Kurogane said:
Portability is a given with any laptop really, but the specification you described for the price tag was an example of Apple's '1lb of **** in a 10lb bag' trade off in processing power for appearance and branding.
I'm not going to bother researching right now, but I'm sure you could have gotten a laptop with similar, if not better power, for a smaller pricetag.
But of course, if you're buying a new machine based off of one property, then obviously you're going to buy with that in mind.
I did a lot of research at the time, and PC laptops just weren't in the same league. I got a 1.5ghz G4 processor in this and most of ultra-portables (13" or less) in the PC range were clocking in at 750mhz-1.2ghz, and this was with either custom processors or off-the-shelf stuff inside. The money I paid for my Mac I got the better styling, more power, and a better price.
Admittedly now, yes, you can get ultra portable PCs in that bracket...but for a 12" model you're STILL looking at £1,000+ with a similar spec to the one I bought three years ago for £100 less....mainly because the market for anythign less than the budget 14-17" laptops is quite small. For the money and the size you're looking at something like a 1.2ghz Centrino, 1gb of ram, 80gig HDD, and not much more (And yes, I am looking new because I do not buy used computers).

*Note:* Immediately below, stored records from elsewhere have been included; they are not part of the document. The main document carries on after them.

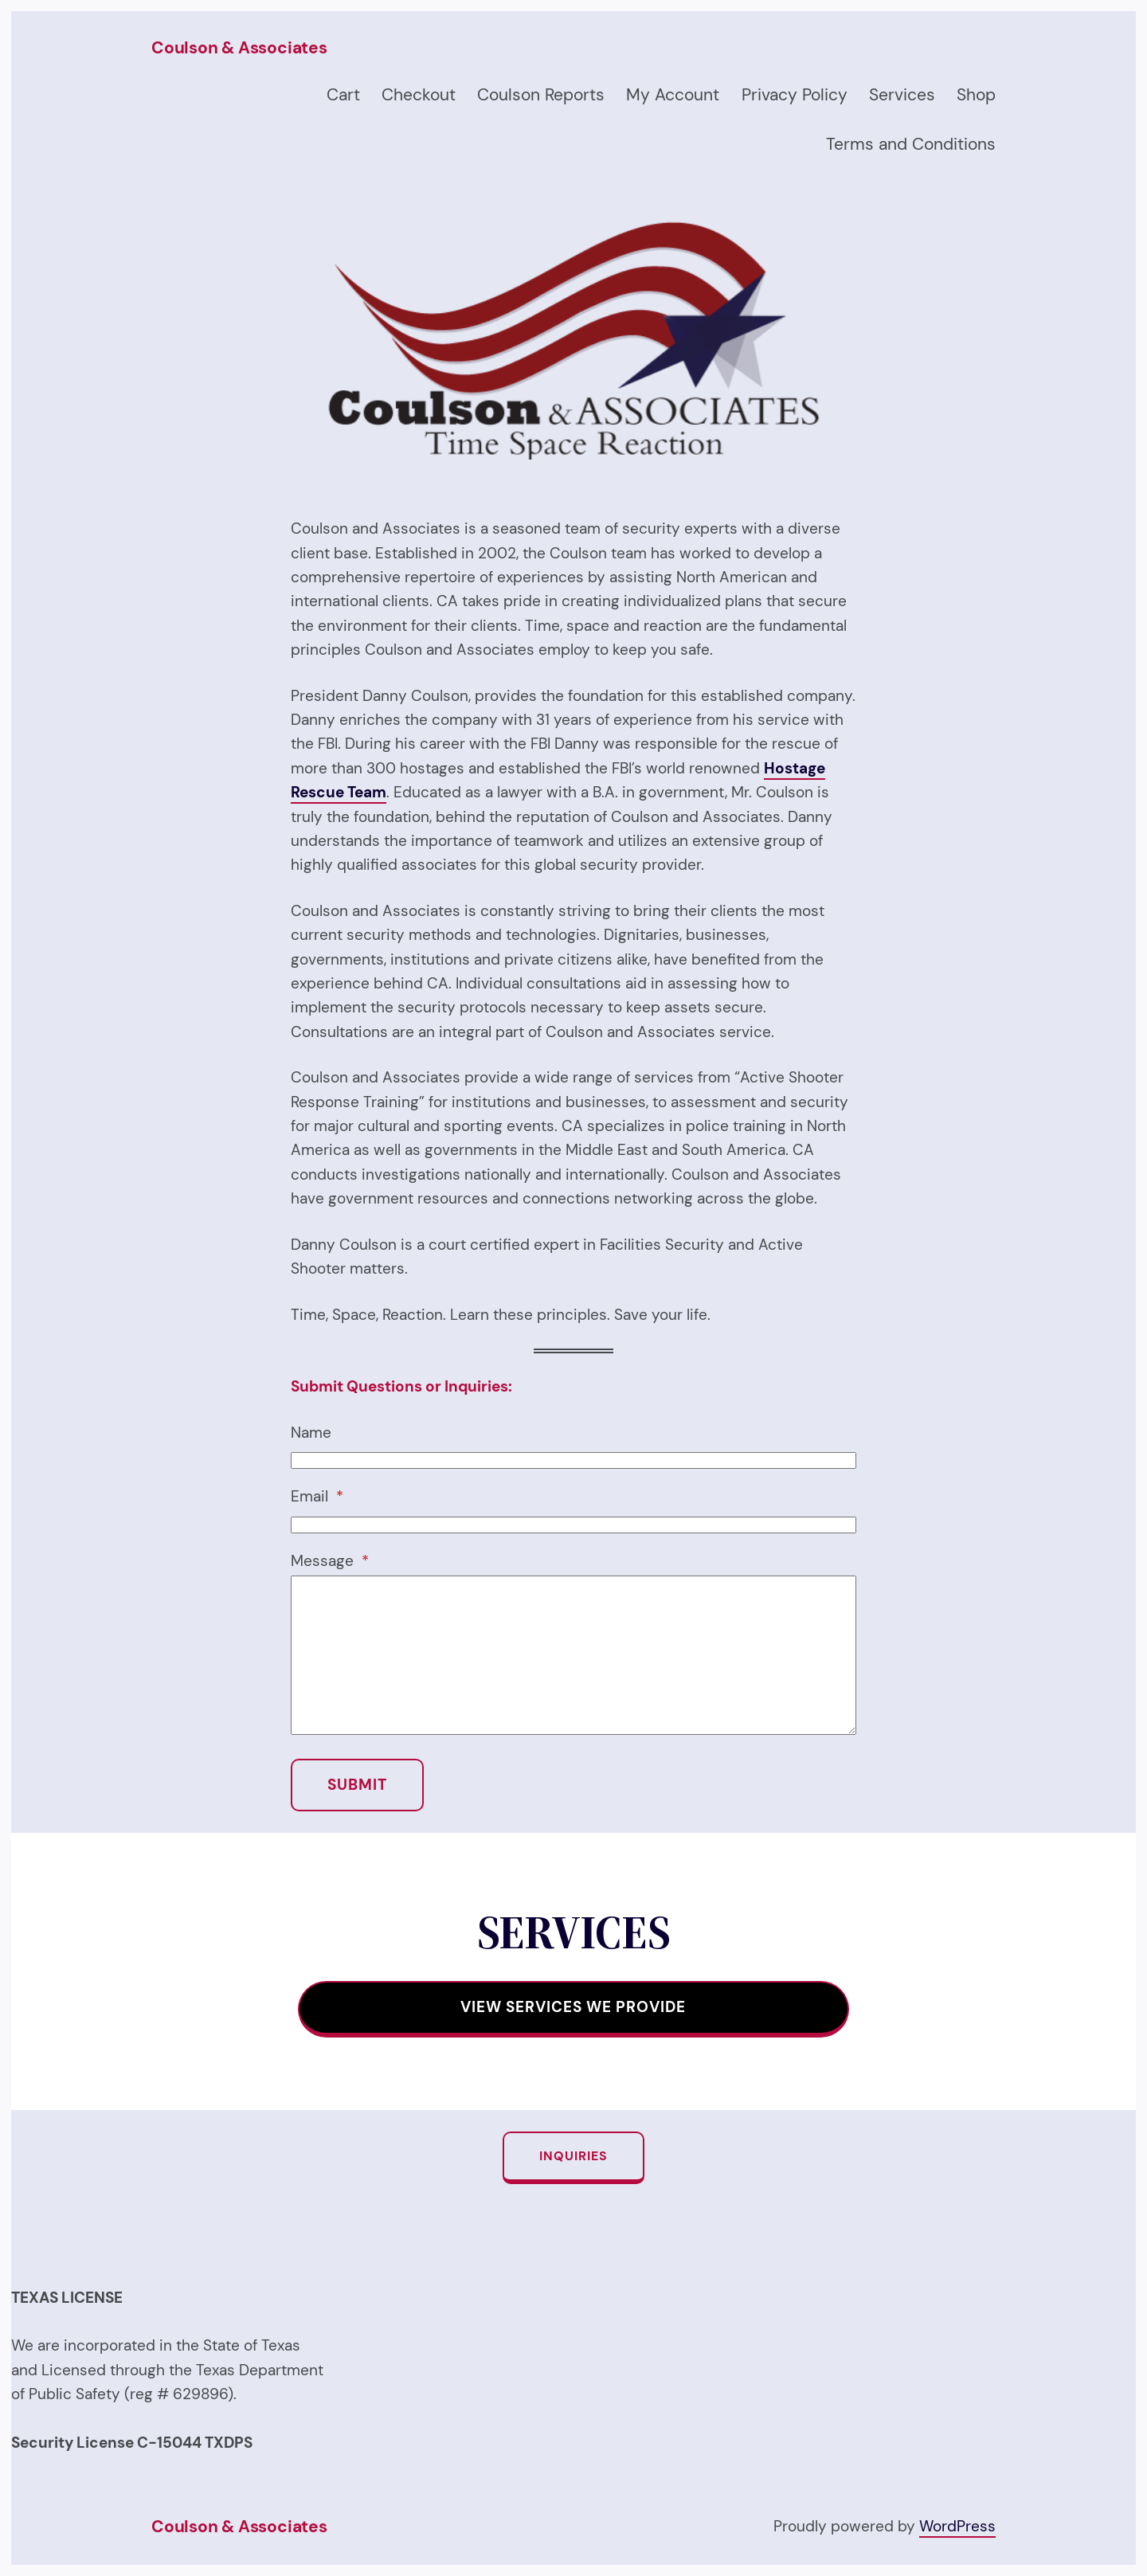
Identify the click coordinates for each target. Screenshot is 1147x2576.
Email (317, 1496)
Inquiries (573, 2155)
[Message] (573, 1655)
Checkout (419, 95)
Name (311, 1433)
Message (330, 1561)
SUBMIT (357, 1785)
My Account (672, 95)
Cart (343, 95)
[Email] (573, 1525)
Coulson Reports (541, 95)
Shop (976, 95)
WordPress (957, 2526)
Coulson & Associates (239, 48)
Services (902, 95)
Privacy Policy (795, 95)
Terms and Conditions (911, 144)
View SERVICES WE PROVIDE (573, 2007)
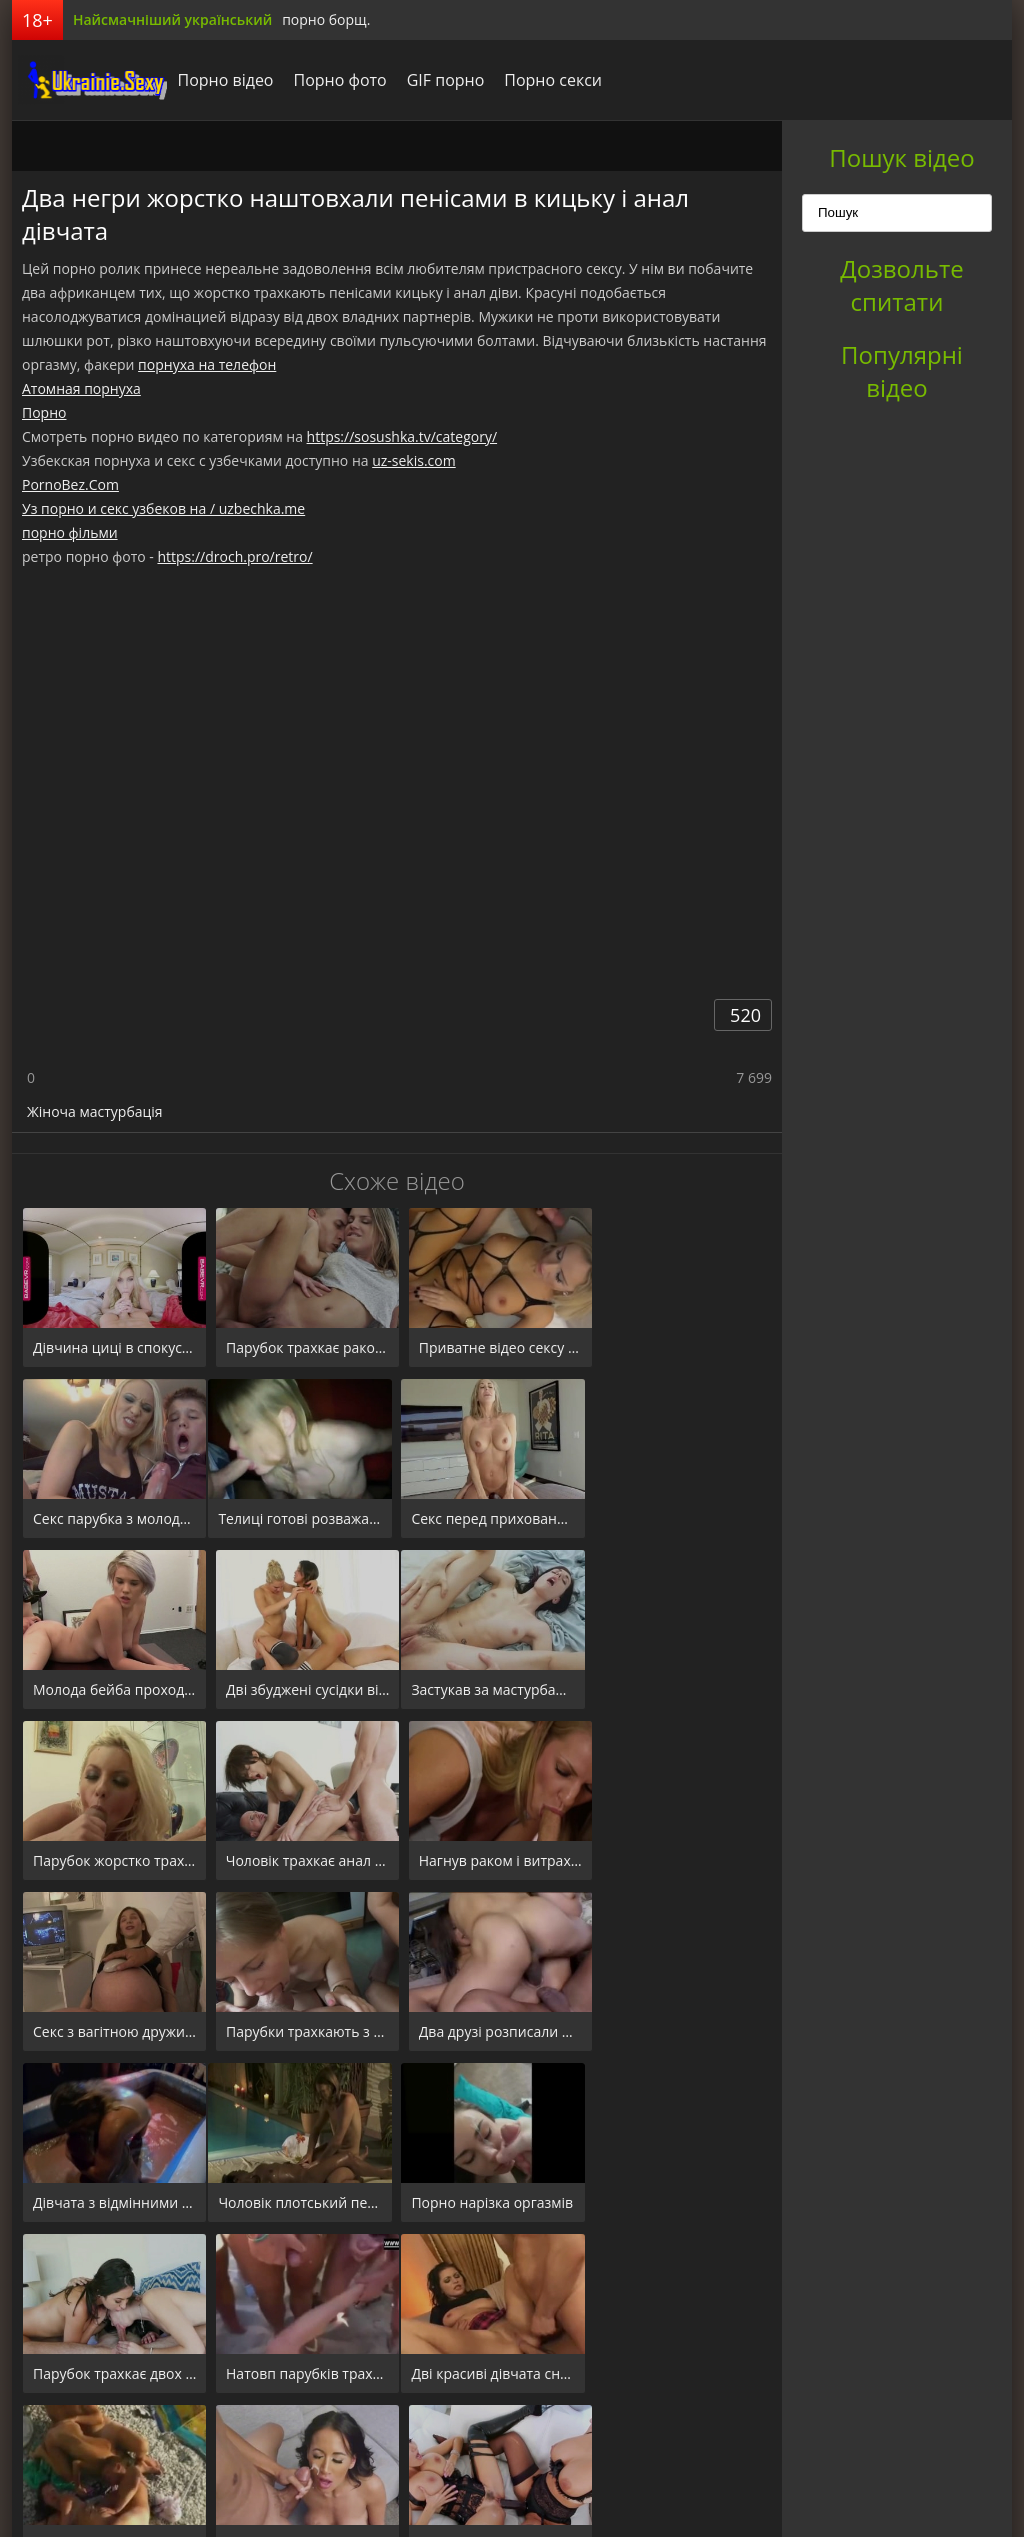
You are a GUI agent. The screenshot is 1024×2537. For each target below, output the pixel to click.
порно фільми (70, 532)
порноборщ (87, 80)
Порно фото (334, 80)
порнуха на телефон (207, 364)
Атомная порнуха (81, 388)
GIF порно (440, 80)
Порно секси (548, 80)
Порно (44, 412)
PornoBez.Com (70, 484)
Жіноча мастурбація (95, 1111)
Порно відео (220, 80)
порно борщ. (326, 19)
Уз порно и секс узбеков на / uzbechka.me (163, 508)
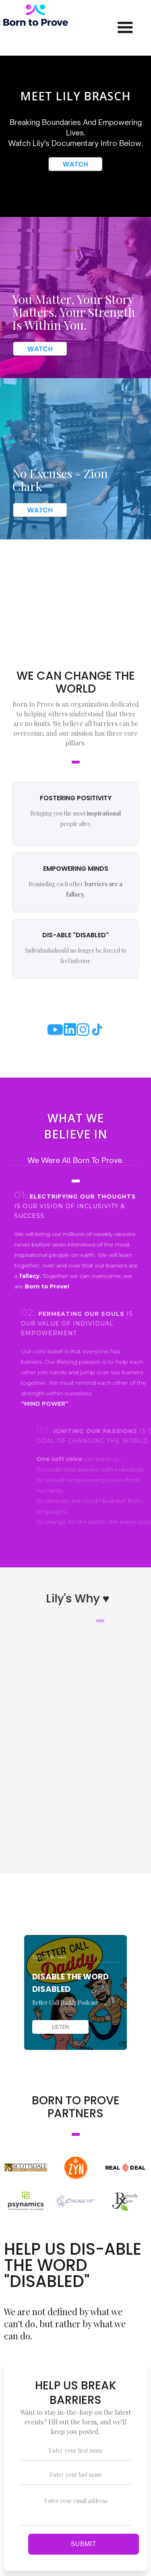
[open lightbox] (75, 164)
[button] (125, 28)
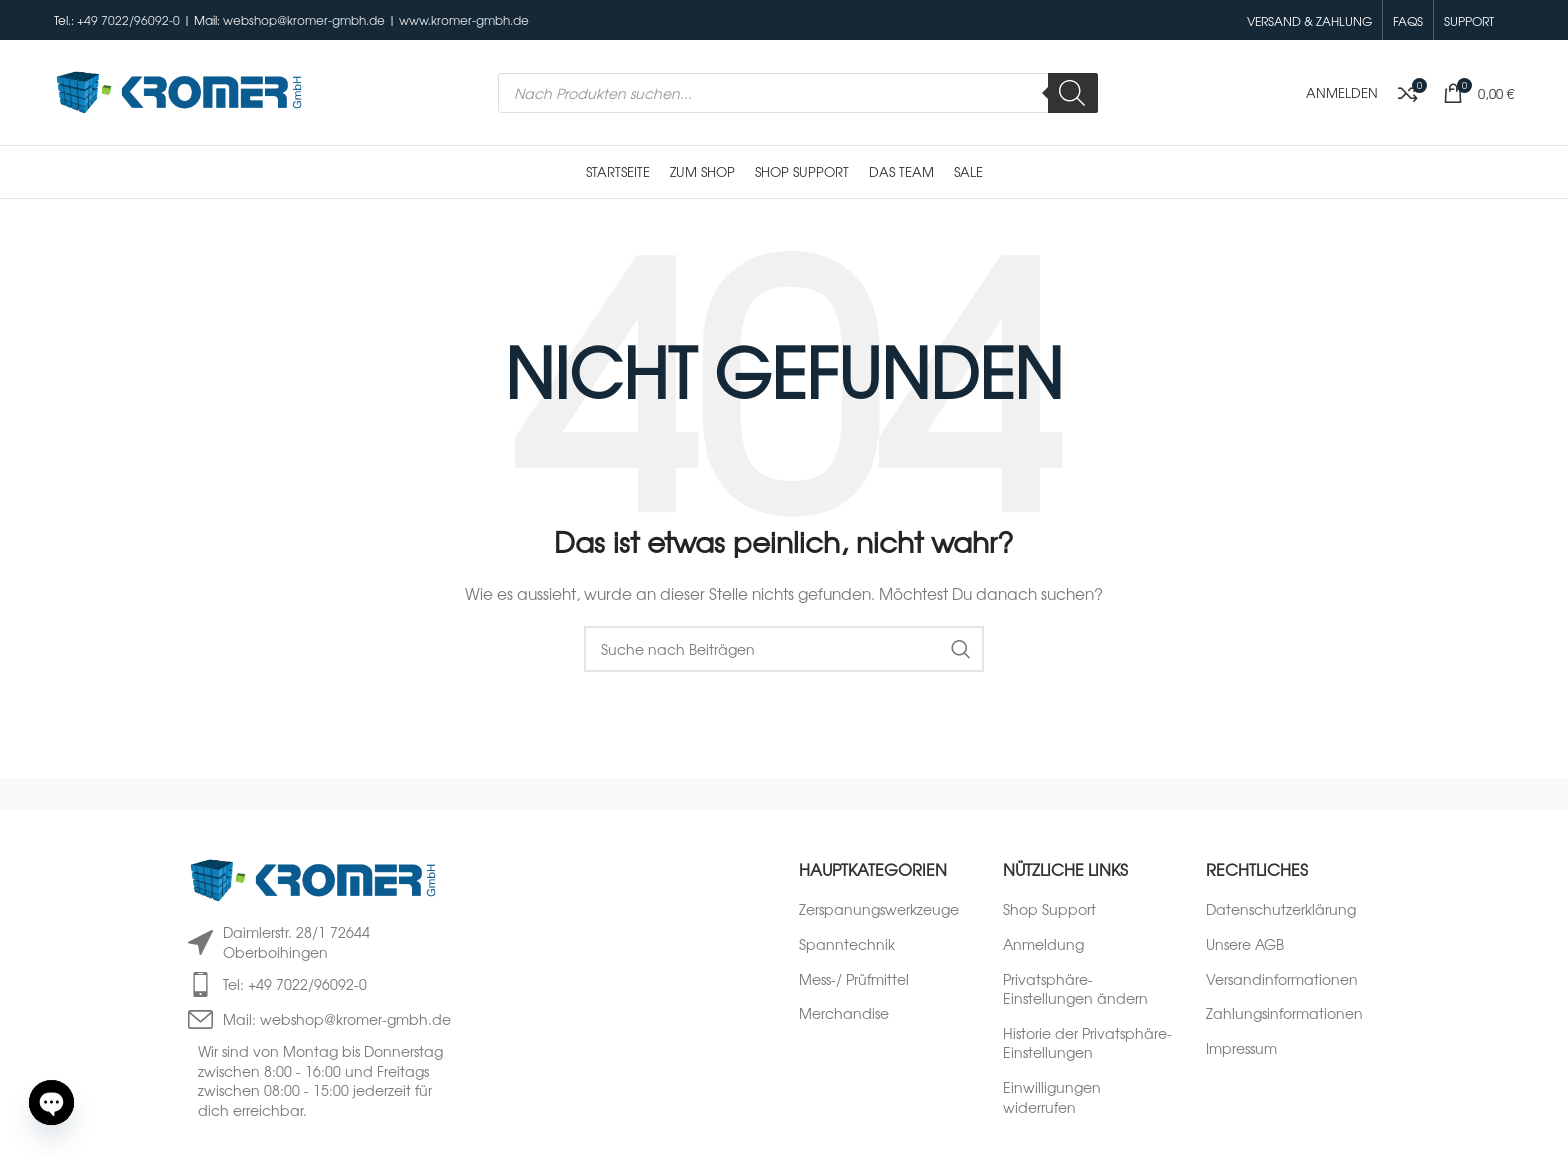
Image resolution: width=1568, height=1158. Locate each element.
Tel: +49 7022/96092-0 (295, 984)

Like I said, my list was size, power, budget. Anything beyond that, like the OS, was secondary. I'm no big gamer whe it comes to computers (Games belong on a console for me) so I lost nothing by looking at Linux boxes and Macs...and Apple gave me the best deal.
After 3 years being a Mac user I'd find it hard to buy another PC laptop again purely from the standpoint of the lack of problems I have with with this. In three years the OS has crashed TWICE. Two Kernel panics in three years is a damn fine record to my mind given how much I use my Mac. Power wise it still copes with what I need it to do (although I am considering bumping up the RAM to 1.2gig when I have the cash), and I still (when using it on the train) get people walking past gawking at it. The expose feature is a must for something this size given the low screen real-estate it has, and that's something the PC lacks off the shelf, as it also lacks a powerful text based interface to really fiddle with the guts of the OS (now that REALLY bugs me).
Don't get me wrong, I've got a PC, I build the damn things, and I work with them every day. I spend half my time fixing problems with people's PCs....and I suppose that's the key, really. The problems they're having just simply don't happen on the Mac. Stupid networking problems, crappy adware, viruses, machine crashes/hangs, services packs that break everything, and infamous things that disappear on reboot.